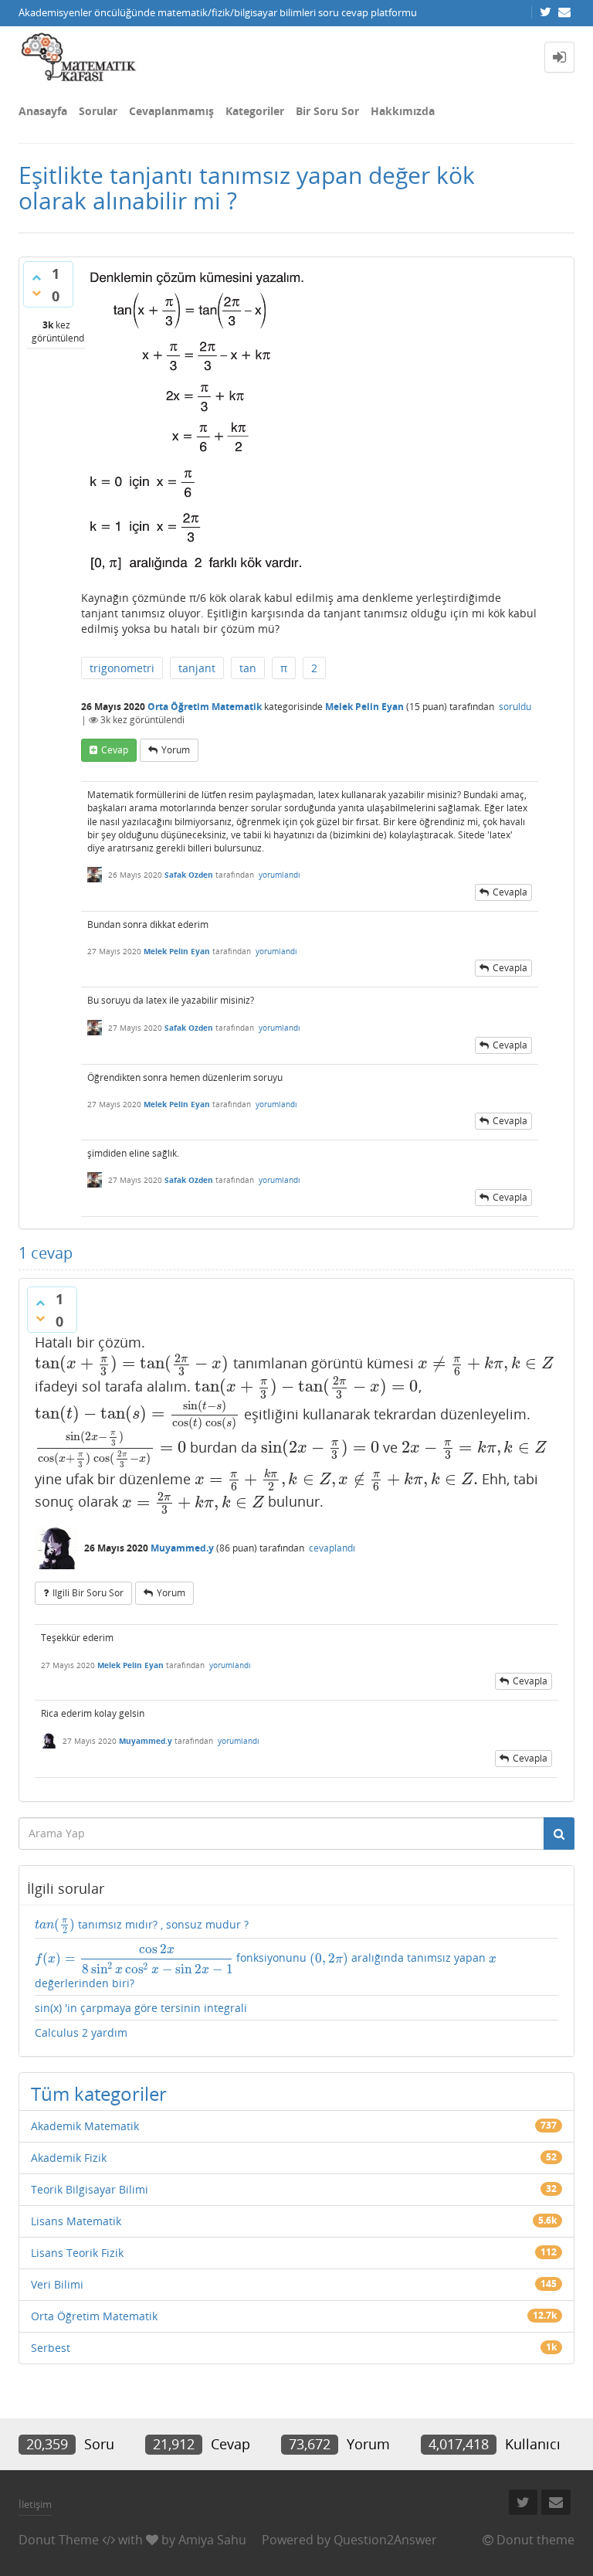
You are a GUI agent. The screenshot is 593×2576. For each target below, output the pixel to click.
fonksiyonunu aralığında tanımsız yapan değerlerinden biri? (265, 1966)
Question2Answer (385, 2539)
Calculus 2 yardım (81, 2032)
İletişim (35, 2504)
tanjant (196, 668)
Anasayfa (43, 111)
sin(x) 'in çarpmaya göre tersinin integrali (141, 2007)
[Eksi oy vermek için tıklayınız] (36, 293)
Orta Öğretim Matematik (204, 706)
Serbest (50, 2347)
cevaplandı (332, 1548)
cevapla (510, 892)
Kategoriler (254, 111)
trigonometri (122, 668)
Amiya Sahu (212, 2539)
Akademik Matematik (85, 2126)
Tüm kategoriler (99, 2093)
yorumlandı (279, 874)
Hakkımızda (403, 111)
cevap (114, 749)
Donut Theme (59, 2539)
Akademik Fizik (69, 2157)
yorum (175, 749)
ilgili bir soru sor (88, 1592)
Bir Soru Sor (327, 111)
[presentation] (132, 1363)
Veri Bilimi (57, 2284)
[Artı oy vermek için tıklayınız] (36, 277)
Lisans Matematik (76, 2221)
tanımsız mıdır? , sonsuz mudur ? (142, 1926)
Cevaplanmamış (171, 111)
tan (247, 668)
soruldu (515, 706)
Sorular (98, 111)
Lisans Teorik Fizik (77, 2252)
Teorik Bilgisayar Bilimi (89, 2189)
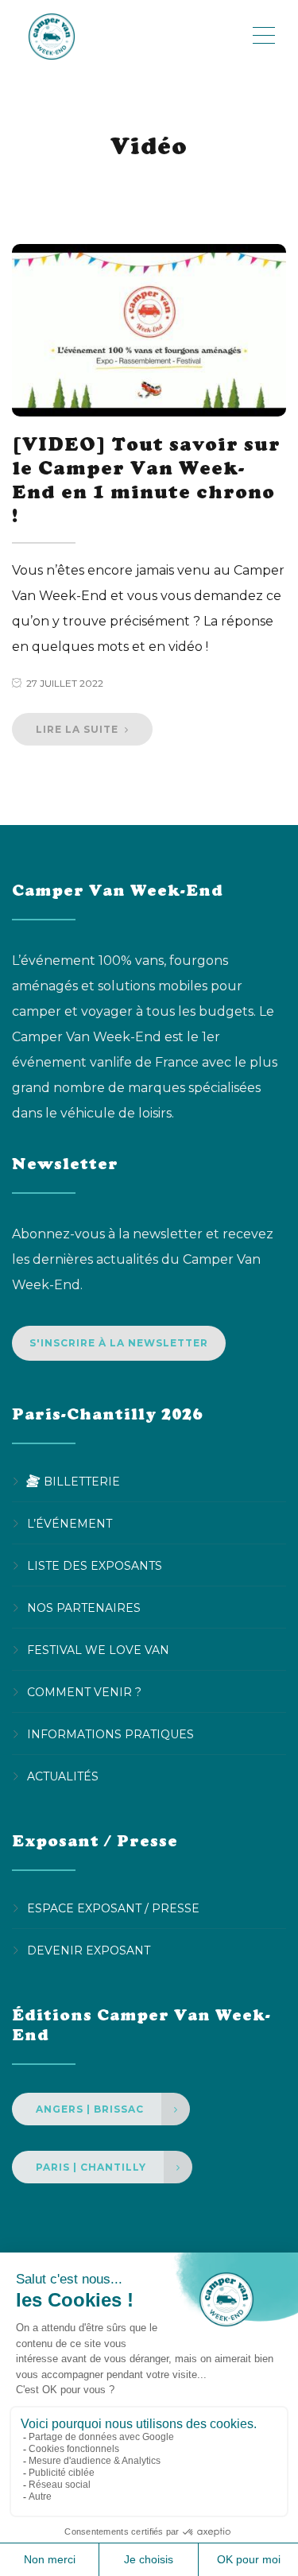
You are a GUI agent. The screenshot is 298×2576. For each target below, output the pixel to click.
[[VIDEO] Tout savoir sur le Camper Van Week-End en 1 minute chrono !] (149, 330)
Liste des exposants (94, 1566)
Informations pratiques (110, 1734)
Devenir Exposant (88, 1950)
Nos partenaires (84, 1608)
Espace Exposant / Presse (113, 1908)
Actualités (63, 1776)
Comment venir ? (84, 1692)
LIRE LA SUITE (79, 729)
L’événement (69, 1524)
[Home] (131, 36)
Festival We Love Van (98, 1650)
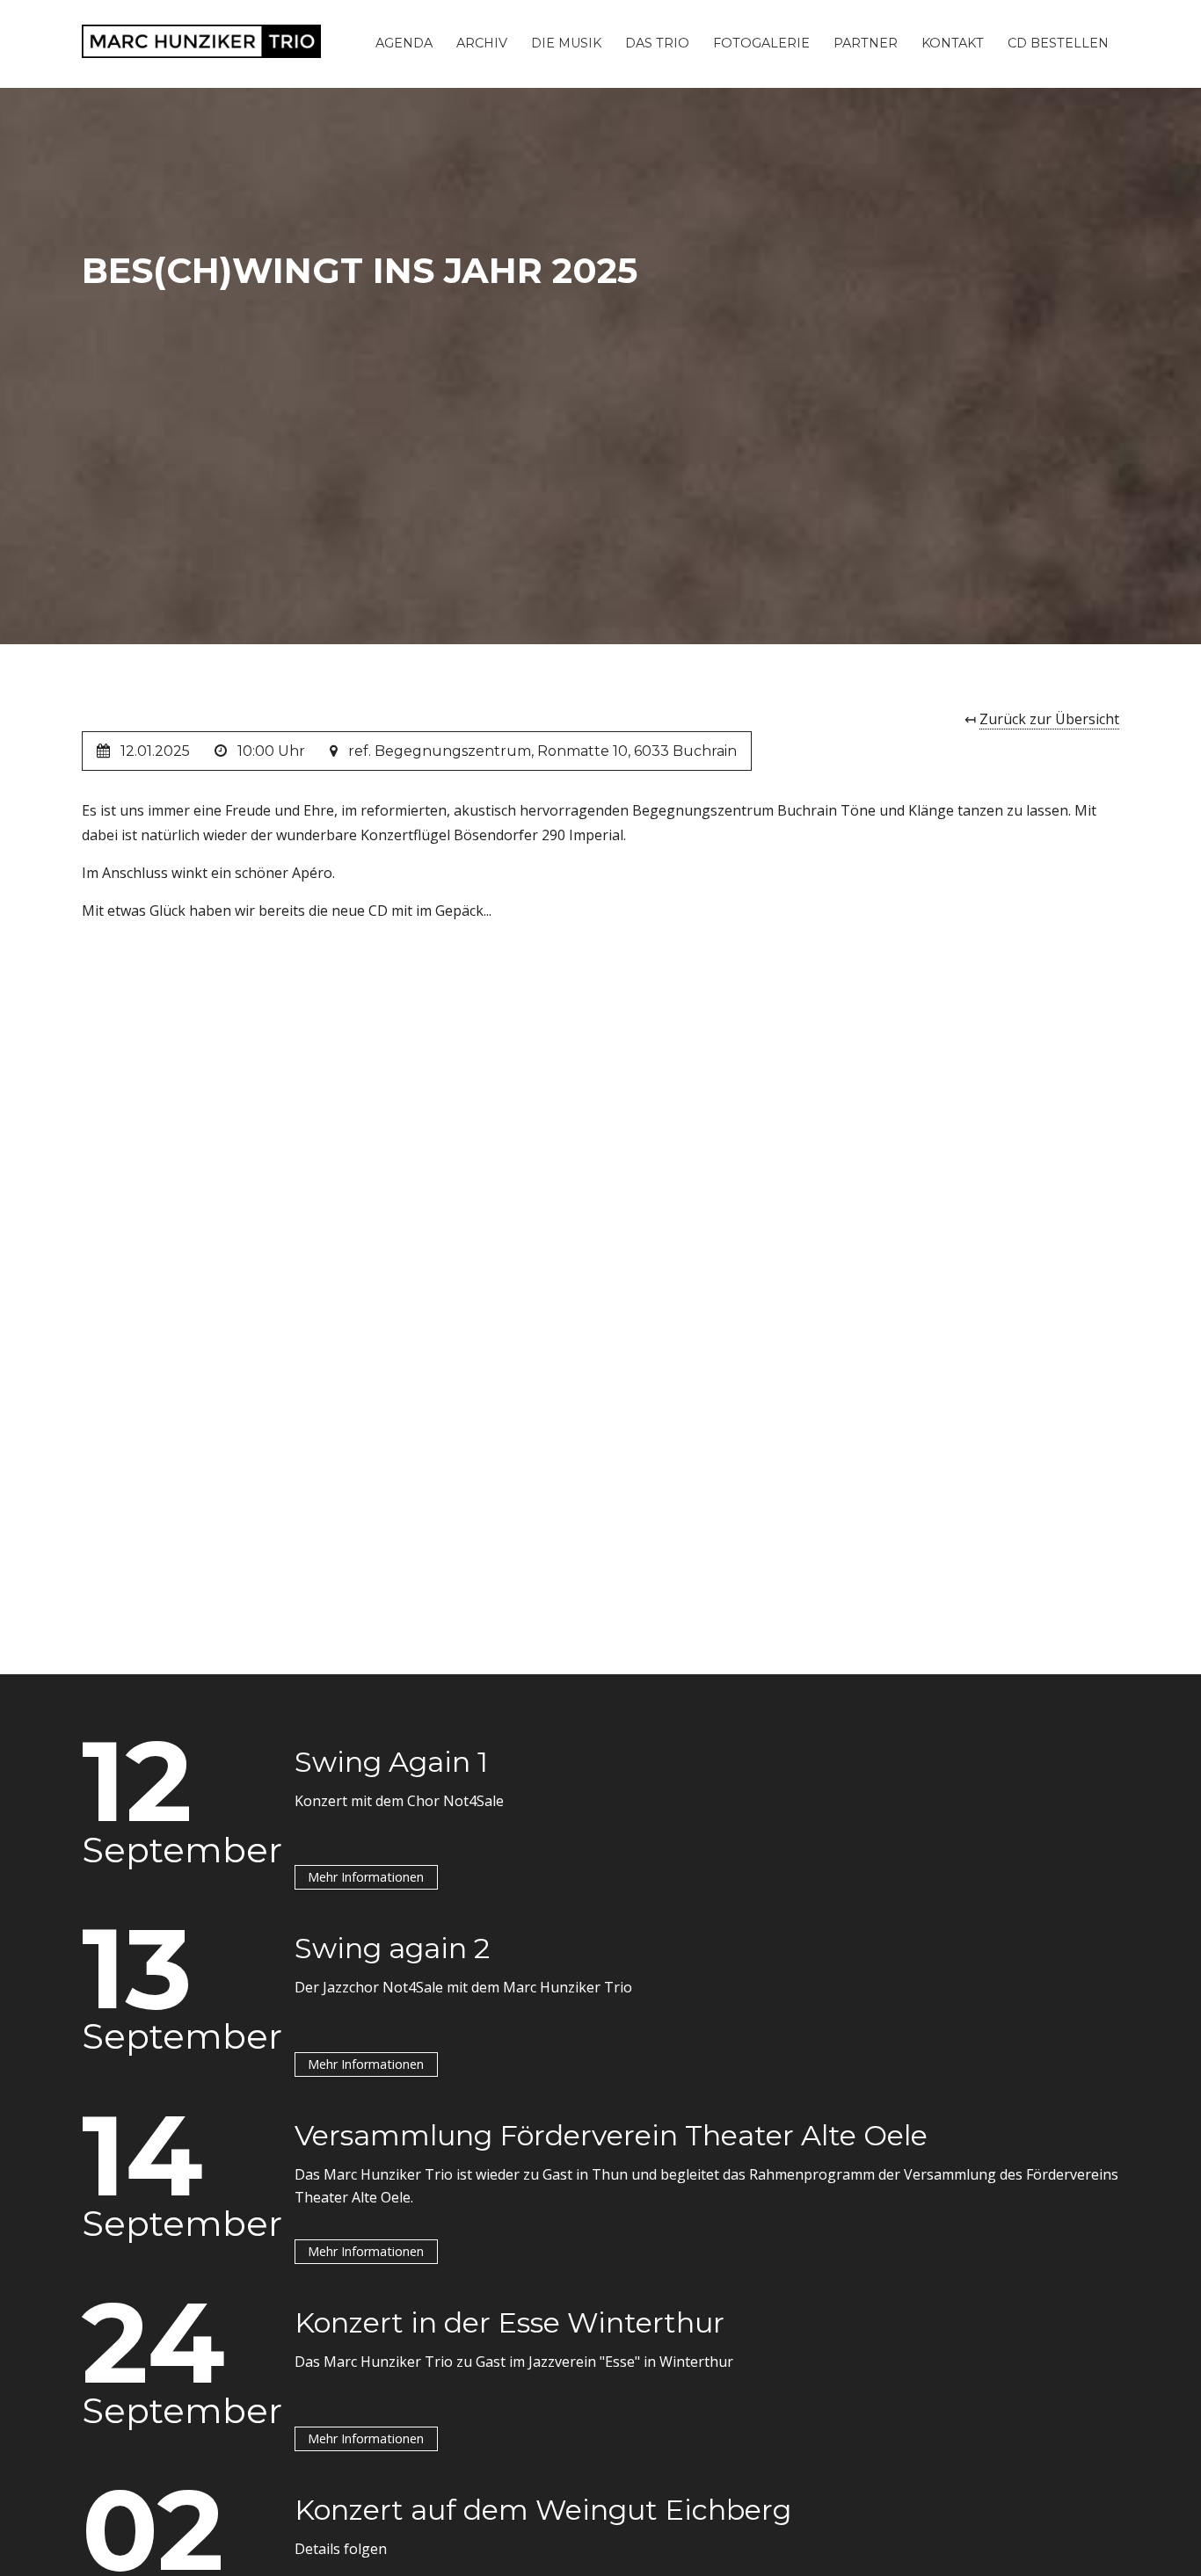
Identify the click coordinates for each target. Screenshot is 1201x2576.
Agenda (404, 43)
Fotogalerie (761, 43)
====
Show, from the entries above, every line that includes the string "output".

You are a GUI agent. The screenshot is 593×2576. For each target below, output the pixel to click.
You are a GUI agent. The screenshot is 298×2576. For each target below, output the pixel to click.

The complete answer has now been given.